Conformists and contrarians in a Kuramoto model with identical natural frequencies

TL;DR

This paper explores a modified Kuramoto model with identical natural frequencies, incorporating both conformist and contrarian oscillators, revealing complex dynamics including faction splitting, traveling waves, and incoherence, analyzed through exact mathematical solutions.

Contribution

It introduces a novel variant of the Kuramoto model with negative coupling oscillators and provides exact solutions for its diverse dynamical states.

Findings

System exhibits faction splitting and traveling waves.

Exact bifurcation analysis of different states.

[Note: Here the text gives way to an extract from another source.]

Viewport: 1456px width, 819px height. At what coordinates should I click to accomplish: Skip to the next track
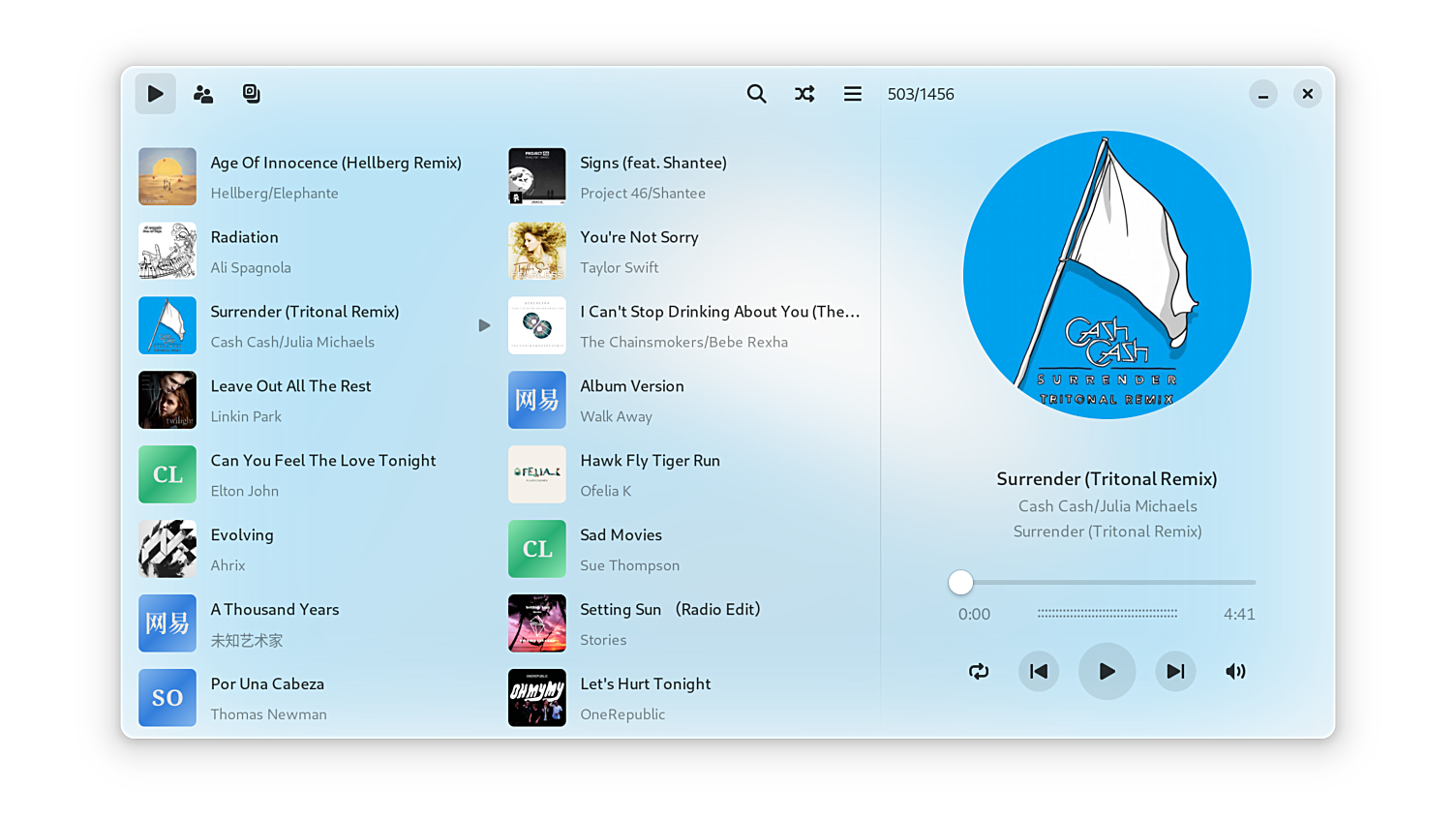pyautogui.click(x=1175, y=671)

Contrarian oscillators induce richer dynamics than heterogeneous models.

Abstract

We consider a variant of the Kuramoto model, in which all the oscillators are now assumed to have the same natural frequency, but some of them are negatively coupled to the mean field. These "contrarian" oscillators tend to align in antiphase with the mean field, whereas the positively coupled "conformist" oscillators favor an in-phase relationship. The interplay between these effects can lead to rich dynamics. In addition to a splitting of the population into two diametrically opposed factions, the system can also display traveling waves, complete incoherence, and a blurred version of the two-faction state. Exact solutions for these states and their bifurcations are obtained by means of the Watanabe-Strogatz transformation and the Ott-Antonsen ansatz. Curiously, this system of oscillators with identical frequencies turns out to exhibit more complicated dynamics than its counterpart with heterogeneous natural frequencies.